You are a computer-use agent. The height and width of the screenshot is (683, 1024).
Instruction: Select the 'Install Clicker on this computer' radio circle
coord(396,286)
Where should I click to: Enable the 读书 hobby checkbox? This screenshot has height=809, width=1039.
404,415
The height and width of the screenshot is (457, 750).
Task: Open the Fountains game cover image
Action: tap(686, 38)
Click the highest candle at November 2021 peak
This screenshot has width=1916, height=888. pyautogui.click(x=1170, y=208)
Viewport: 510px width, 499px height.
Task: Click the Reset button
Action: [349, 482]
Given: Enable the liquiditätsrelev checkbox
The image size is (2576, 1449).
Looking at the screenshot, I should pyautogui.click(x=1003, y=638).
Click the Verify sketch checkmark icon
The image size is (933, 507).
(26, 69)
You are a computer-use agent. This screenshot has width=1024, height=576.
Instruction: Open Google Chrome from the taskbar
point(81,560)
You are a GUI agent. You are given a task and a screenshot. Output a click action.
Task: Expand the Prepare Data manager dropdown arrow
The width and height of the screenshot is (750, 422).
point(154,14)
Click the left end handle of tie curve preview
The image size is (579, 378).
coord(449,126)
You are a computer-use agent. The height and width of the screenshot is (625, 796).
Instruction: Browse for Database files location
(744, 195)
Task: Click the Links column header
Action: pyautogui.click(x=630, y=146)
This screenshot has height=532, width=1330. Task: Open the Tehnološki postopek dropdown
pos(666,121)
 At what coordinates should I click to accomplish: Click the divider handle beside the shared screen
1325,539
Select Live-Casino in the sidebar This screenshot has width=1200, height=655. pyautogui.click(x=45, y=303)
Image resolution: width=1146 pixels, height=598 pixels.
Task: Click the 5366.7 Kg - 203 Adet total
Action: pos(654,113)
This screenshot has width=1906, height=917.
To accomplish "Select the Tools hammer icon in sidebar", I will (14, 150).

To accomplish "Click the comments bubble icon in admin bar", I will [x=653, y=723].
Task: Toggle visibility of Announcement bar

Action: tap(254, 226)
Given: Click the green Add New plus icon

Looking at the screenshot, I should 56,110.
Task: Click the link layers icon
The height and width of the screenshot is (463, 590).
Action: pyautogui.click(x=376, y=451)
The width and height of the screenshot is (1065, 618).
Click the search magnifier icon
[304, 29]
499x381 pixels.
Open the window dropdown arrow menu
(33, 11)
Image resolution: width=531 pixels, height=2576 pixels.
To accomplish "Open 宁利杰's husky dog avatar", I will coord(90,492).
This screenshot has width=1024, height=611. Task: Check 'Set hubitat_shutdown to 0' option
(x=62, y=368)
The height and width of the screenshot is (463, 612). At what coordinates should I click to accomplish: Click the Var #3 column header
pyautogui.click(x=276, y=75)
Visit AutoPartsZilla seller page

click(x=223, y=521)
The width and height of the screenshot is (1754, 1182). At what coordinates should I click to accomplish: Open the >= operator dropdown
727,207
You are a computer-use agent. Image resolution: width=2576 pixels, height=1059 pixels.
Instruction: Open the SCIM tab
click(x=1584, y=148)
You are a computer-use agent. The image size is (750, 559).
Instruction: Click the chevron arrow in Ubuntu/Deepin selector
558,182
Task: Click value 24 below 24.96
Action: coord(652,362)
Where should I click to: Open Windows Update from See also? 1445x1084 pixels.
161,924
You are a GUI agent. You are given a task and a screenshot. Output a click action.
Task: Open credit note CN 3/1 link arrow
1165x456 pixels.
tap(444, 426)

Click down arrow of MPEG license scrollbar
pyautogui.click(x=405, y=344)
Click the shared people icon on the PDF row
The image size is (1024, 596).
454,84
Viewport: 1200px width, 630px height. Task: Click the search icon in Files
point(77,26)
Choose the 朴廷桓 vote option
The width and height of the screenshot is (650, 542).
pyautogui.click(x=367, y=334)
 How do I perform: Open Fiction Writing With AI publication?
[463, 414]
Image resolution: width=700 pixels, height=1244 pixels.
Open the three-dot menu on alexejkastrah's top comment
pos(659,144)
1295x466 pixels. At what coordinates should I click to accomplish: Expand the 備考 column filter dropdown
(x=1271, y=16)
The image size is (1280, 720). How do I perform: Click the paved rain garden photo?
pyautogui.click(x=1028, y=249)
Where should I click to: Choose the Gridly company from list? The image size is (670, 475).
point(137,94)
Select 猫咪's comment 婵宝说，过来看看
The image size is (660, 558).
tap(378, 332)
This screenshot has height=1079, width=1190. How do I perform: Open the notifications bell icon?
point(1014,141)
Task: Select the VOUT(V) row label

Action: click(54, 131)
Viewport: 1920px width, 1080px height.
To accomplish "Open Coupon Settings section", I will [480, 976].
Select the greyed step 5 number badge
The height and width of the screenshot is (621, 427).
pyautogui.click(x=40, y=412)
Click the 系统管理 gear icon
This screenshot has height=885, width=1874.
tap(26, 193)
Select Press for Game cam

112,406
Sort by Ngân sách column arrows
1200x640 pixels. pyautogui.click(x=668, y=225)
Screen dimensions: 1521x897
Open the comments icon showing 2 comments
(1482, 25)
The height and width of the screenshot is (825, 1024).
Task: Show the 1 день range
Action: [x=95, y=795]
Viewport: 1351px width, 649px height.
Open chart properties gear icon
+++
### Action item
A verbatim transcription is needed of the lines above, starting at the line with "This screenshot has height=532, width=1330." and ending at the line with "This screenshot has width=1906, height=917.", both included, and of nothing else.

### Result
This screenshot has height=532, width=1330. Task: Open the Tehnološki postopek dropdown
pos(666,121)
 At what coordinates should I click to accomplish: Click the divider handle beside the shared screen
1325,539
Select Live-Casino in the sidebar This screenshot has width=1200, height=655. pyautogui.click(x=45, y=303)
Image resolution: width=1146 pixels, height=598 pixels.
Task: Click the 5366.7 Kg - 203 Adet total
Action: pos(654,113)
This screenshot has width=1906, height=917.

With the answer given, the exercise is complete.